Even with president Obama, it wouldn’t be a surprise to find out that there were more recent slave owners and traders among his Kenyan ancestry that among his European. Most of American society these days, outside of black liberation theology church’s like Obamas are colorblind. The reason “social justice” has to be qualified, is because it isn’t justice.
I’ve always found this interesting….
….not many people are aware that American Indians also owned slaves
American Indians as Slave Owners
By 1860, the Cherokees had 4,600 slaves; the Choctaws, 2,344; the Creeks, 1,532; the Chickasaws, 975; and the Seminoles, 500. Some Indian slave owners were as harsh and cruel as any white slave master. Indians were often hired to catch runaway slaves; in fact, slave-catching was a lucrative way of life for some Indians, especially the Chickasaws.

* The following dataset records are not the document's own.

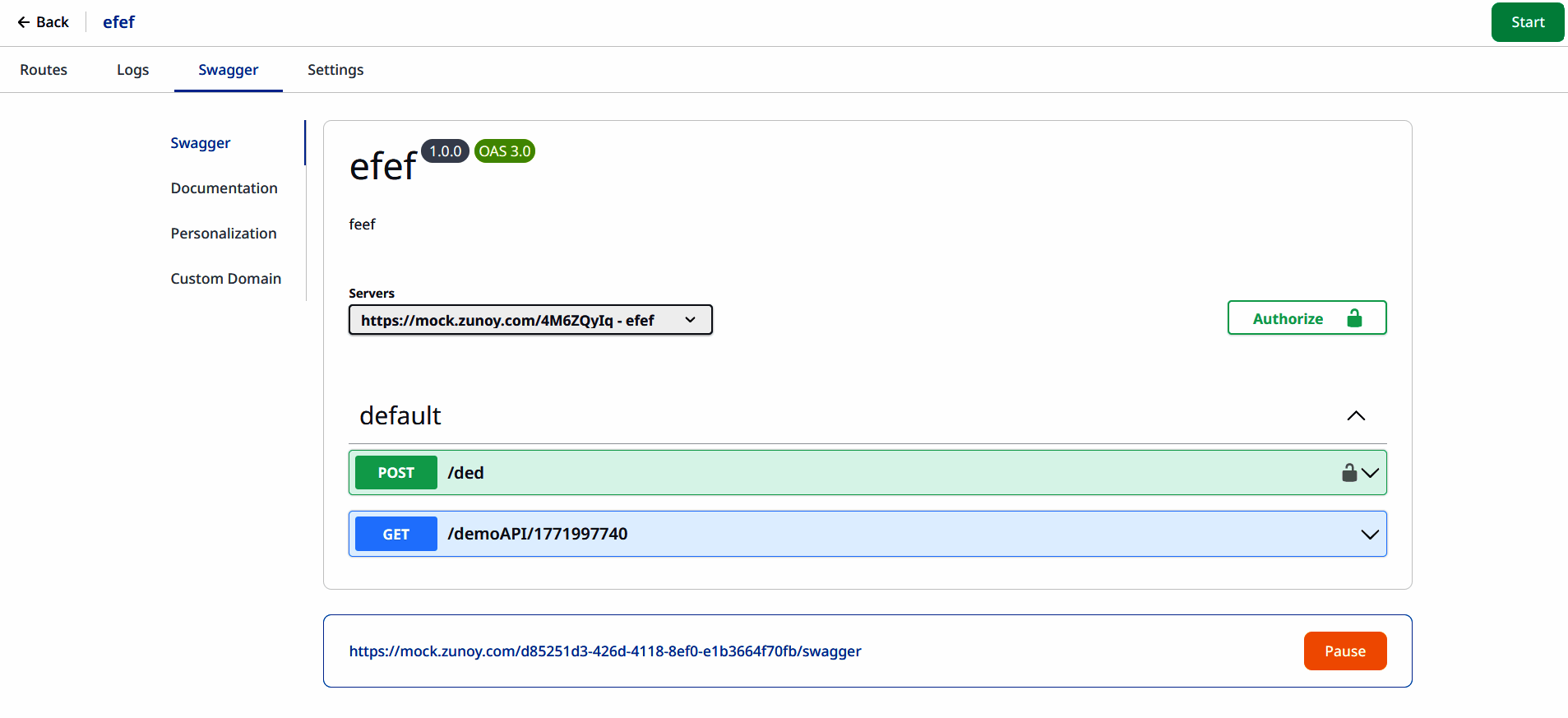Select Custom Domain in the sidebar
This screenshot has height=718, width=1568.
click(226, 279)
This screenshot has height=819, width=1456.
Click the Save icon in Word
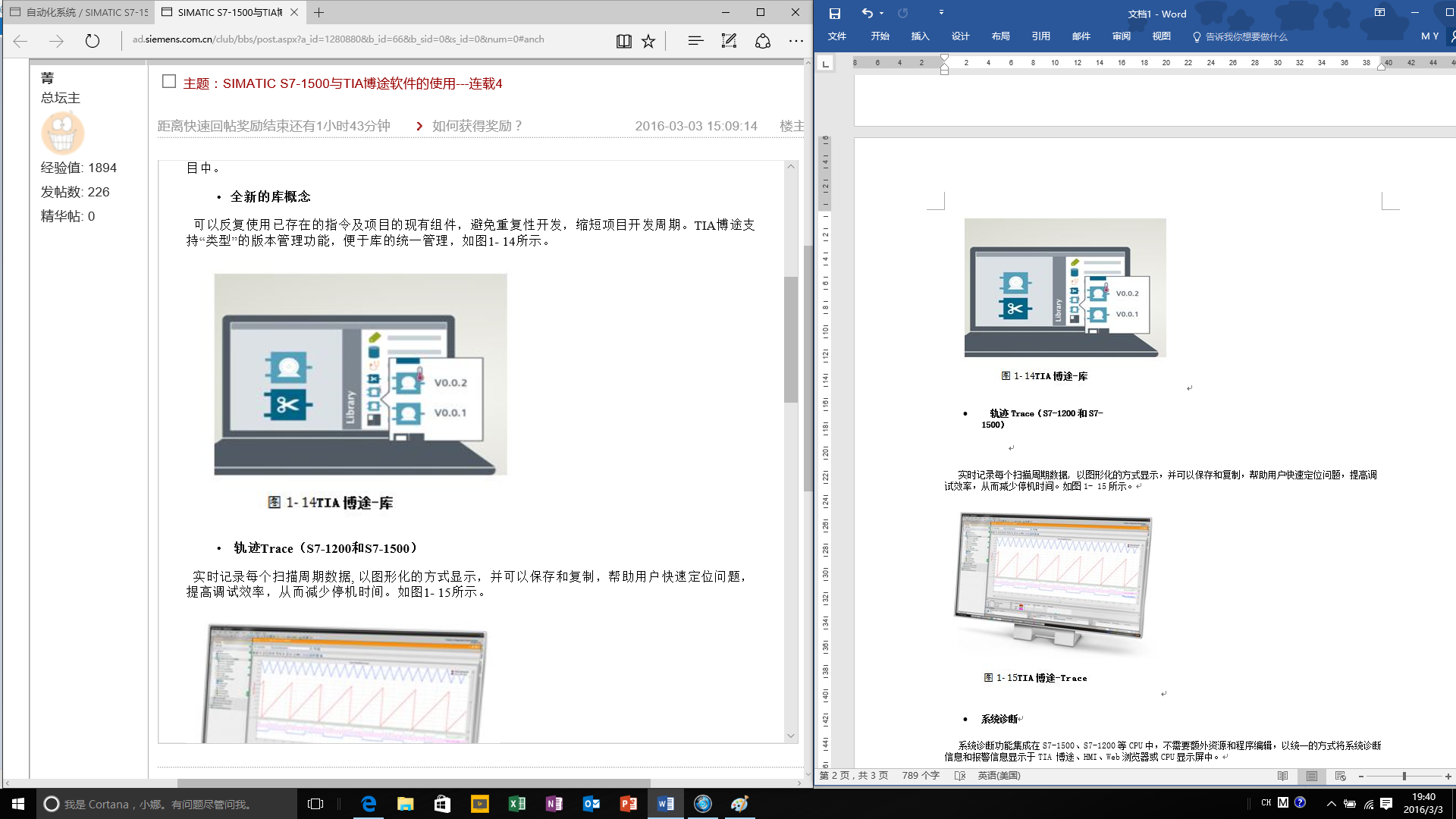(834, 13)
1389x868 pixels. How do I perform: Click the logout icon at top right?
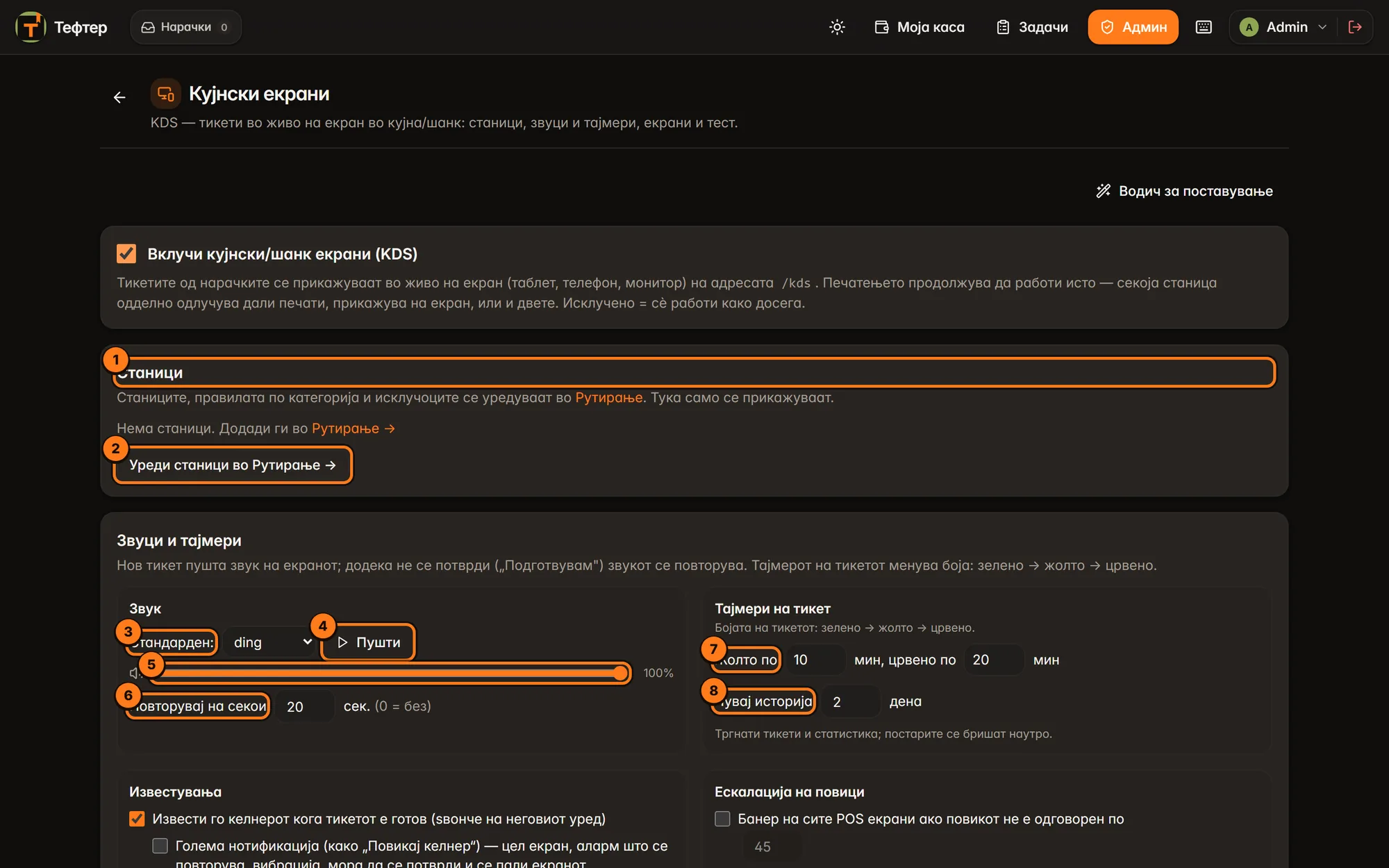pos(1355,27)
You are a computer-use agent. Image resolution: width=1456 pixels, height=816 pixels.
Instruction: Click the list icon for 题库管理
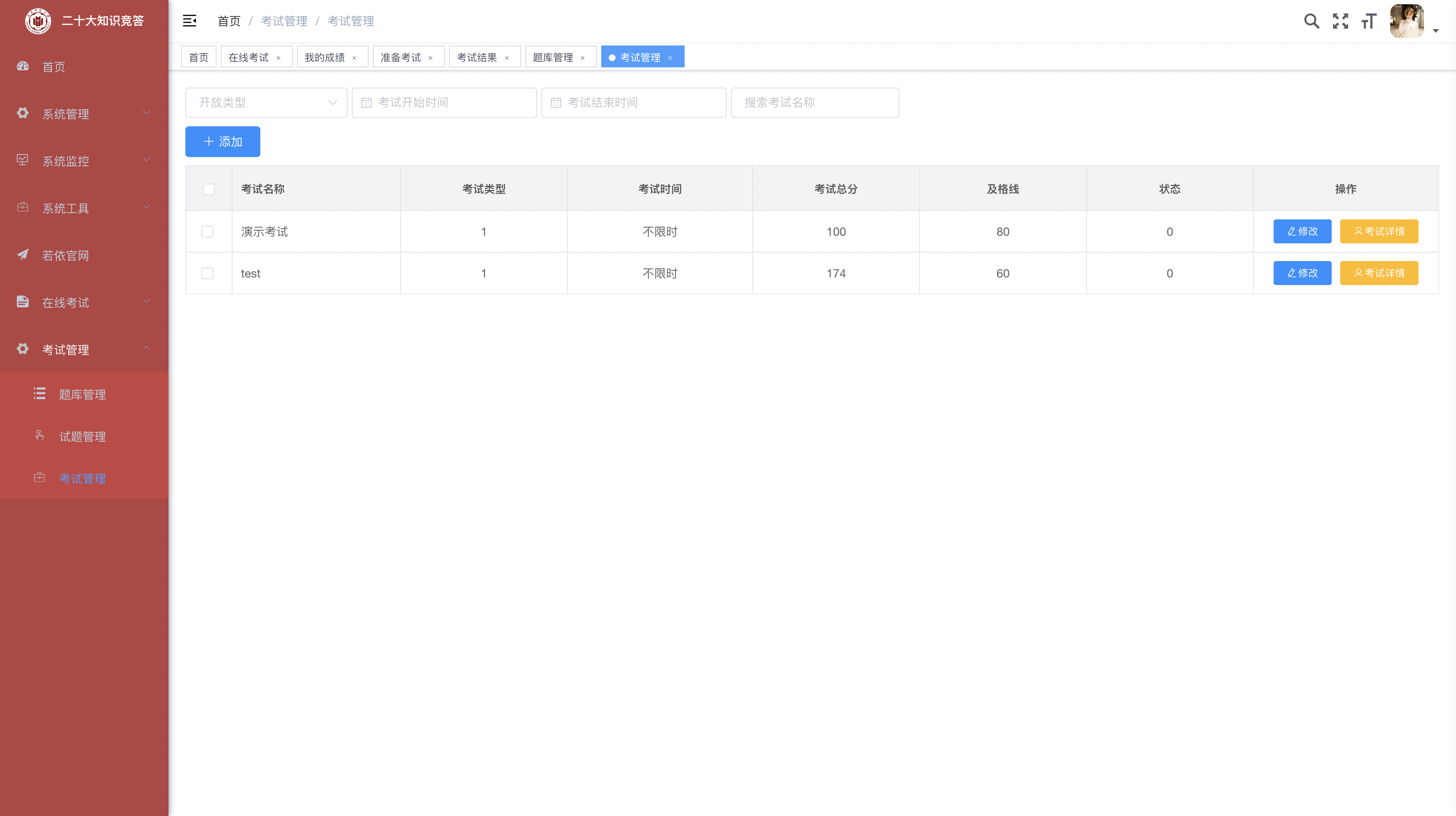(x=40, y=394)
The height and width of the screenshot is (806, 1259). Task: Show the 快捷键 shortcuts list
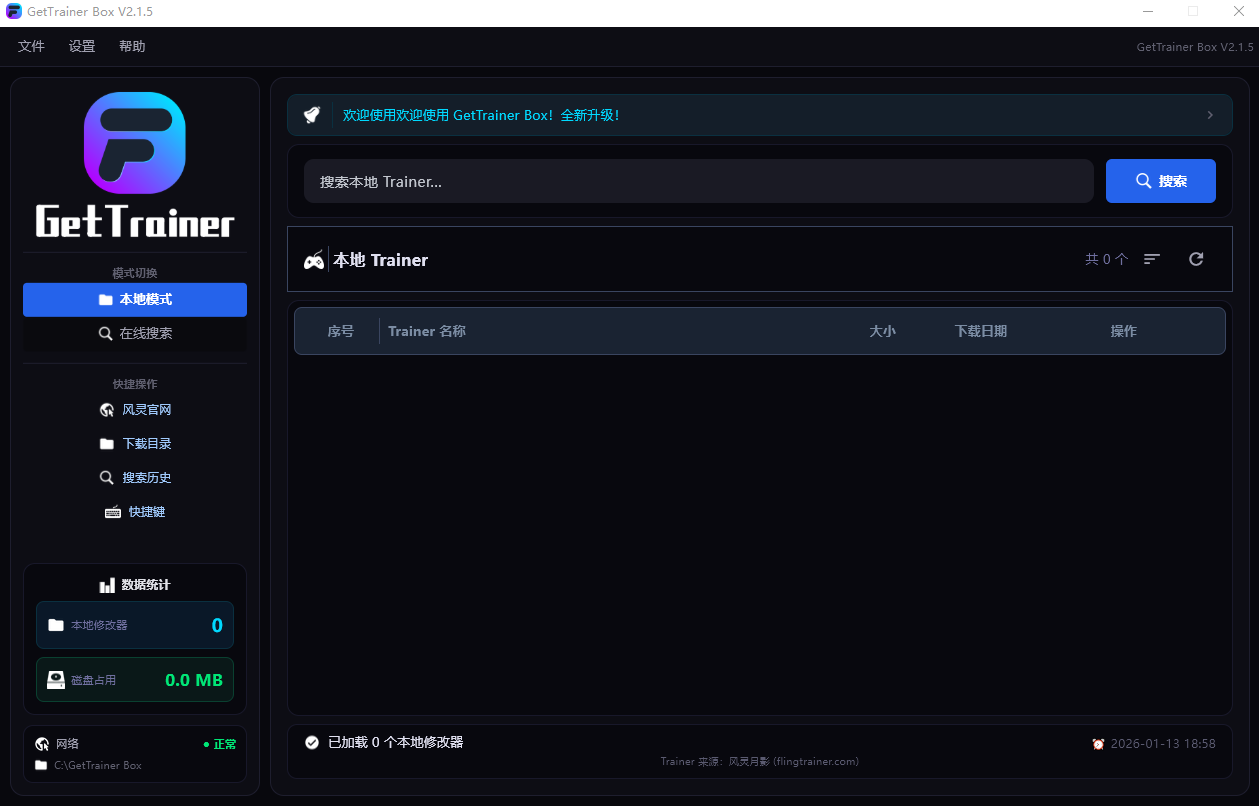(x=135, y=512)
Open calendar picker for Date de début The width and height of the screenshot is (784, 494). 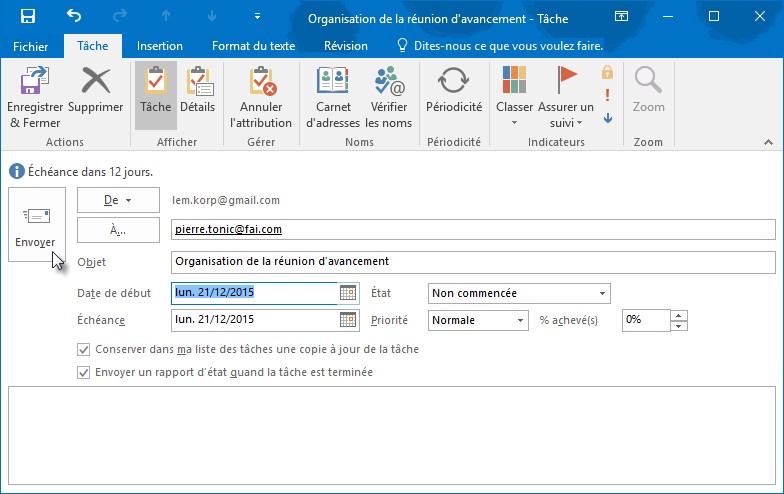348,293
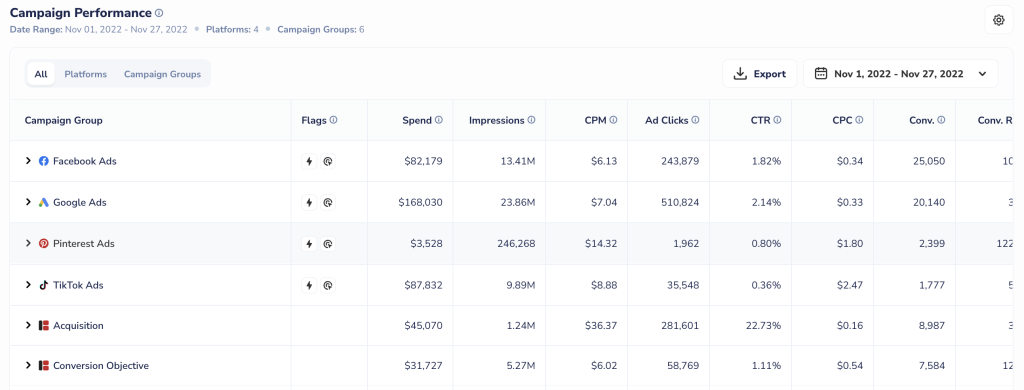
Task: Switch to the Platforms tab
Action: 86,74
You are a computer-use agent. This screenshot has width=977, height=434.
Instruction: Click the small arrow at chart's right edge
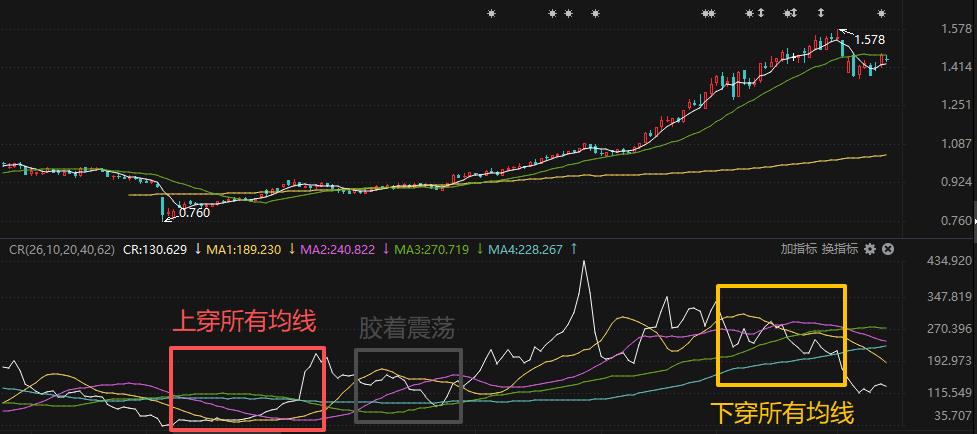click(x=973, y=220)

http://www.freerepublic.com/focus/news/655380/posts
Willis, I agree with you. Great article.
One point that is not generally recognized. Among the tribes in North America, there are some that are just as much immigrants as the Europeans. The Athabaskan speaking Navajos and Apaches just beat the Spanish into the American Southwest by a couple of hundred years, yet are treated the same as if they have always been there. People move around. Get over it.
Joshua says:
August 9, 2011 at 9:12 am
OK, I agree with you, Joshua. It’s not deceptive at all to use “facts” that you know may not be facts at all, without making even the slightest attempt to check them. Clearly, in your world that is ethical action of the highest order. My bad.
Come back when you quote my words about Oprah, so people can be reminded of how you haven’t understood what I actually said.
Seems like you missed my point. I have absolutely no problem with tax dollars going to Native Americans. I do not, however, think that we should change the treaties and the laws surrounding them so that they can get more tax dollars. And I particularly don’t think that we should do so based on imaginary problems.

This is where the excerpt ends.